Figure 1: In the left column T1 images with new Gad enhancing lesions (blue arrows) and the corresponding FLAIR images in the center (red arrows); in the right column two more enhancing lesions (yellow arrows).
Discussion
The treatment of elderly patients with MS has become an increasingly important topic in the everyday practice. Particularly, therapy discontinuation after the age of 55 years is a subject of debate as showed by the recent DISCOMS study [5]. So far, the decision to discontinue or continue a DMT remains a medical controversy. Physicians’ choices primarily rely on parameters such as age, MRI stability, time since last relapse, number of previous DMTs used and disease duration. However, there is no certainty of preventing new relapses after discontinuation. Additionally, DMTs are associated with age-related adverse events [6], further complicating treatment decisions in this category of patients.
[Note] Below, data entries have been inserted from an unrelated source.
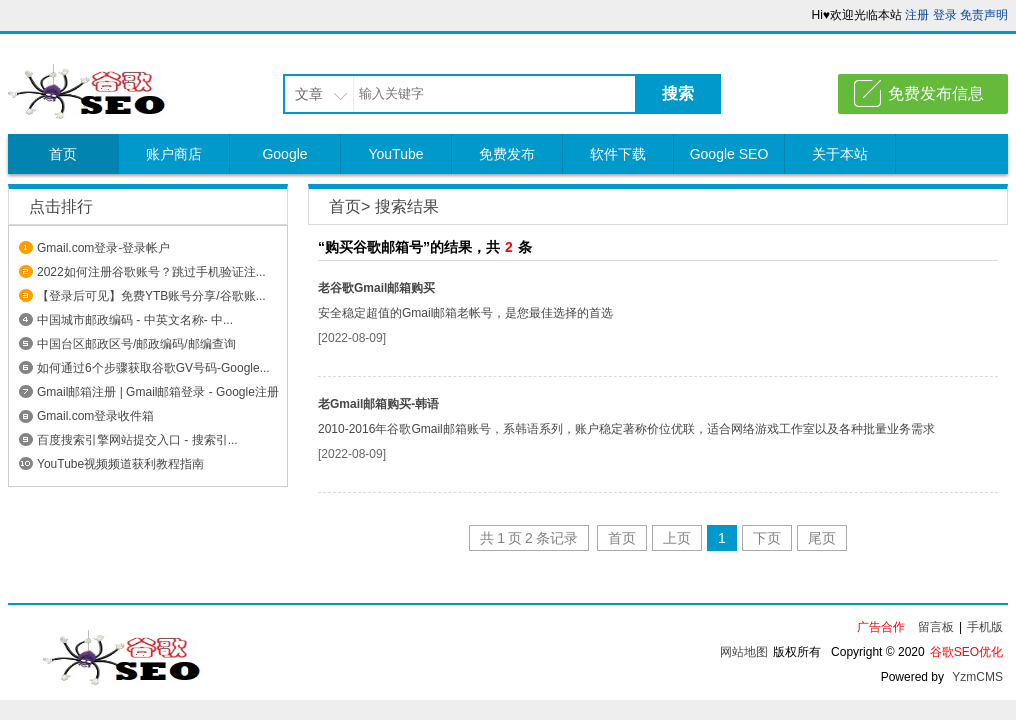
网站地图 (744, 652)
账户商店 (174, 154)
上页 (677, 538)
NTZ discontinuation represents a real clinical challenge, as the risk of worsening after this event has been demonstrated to be one in three, with even higher risks for patients with EDSS scores above 3.0 [7].
Our case showed a severe reactivation in a 72-year-old patient, due to a rebound determined by NTZ discontinuation. This is an important example, highlighting that rebound can occur irrespective of age. Therefore, initiating a new DMT should be always considered after NTZ discontinuation, in order to avoid this well-known complication, that does not appear to be influenced by age. This observation in an elderly patient is aligned with the findings of Chappuis et al [8] in middle-aged patients, where NTZ discontinuation is associated with a greater risk of inflammatory activity compared to other DMTs, prompting the need to start a new therapy.
Comorbidities are another important factor to consider, particularly when there are three or more, as they have been associated with a higher relapse rate [9]. Diabetes and hypertension, both diagnosed in our patient, have also been associated with greater disability progression and the presence of contrast-enhancing lesions on brain MRI [10]. At the same time, these conditions are associated with vascular events that can mimic an MS relapse, adding complexity to the clinical picture.
Moreover, as JCV seroconversion increases over time, other patients successfully treated with NTZ for many years, could need a drug switch for safety reasons. While the transition to another monoclonal antibody is straightforward for young adults, the high risk of DMT adverse events in older patients can limit possible available choices.
Nevertheless, evaluating a switch to a DMT with a favorable safety profile and minimal impact on the immune system, might provide a practical compromise between MS treatment and age-related comorbidities.
Conclusions
NTZ rebound is a complication that can occur even in older patients. Considering another DMT, with a better safety profile, is advisable for older patients, in order to prevent MS reactivation.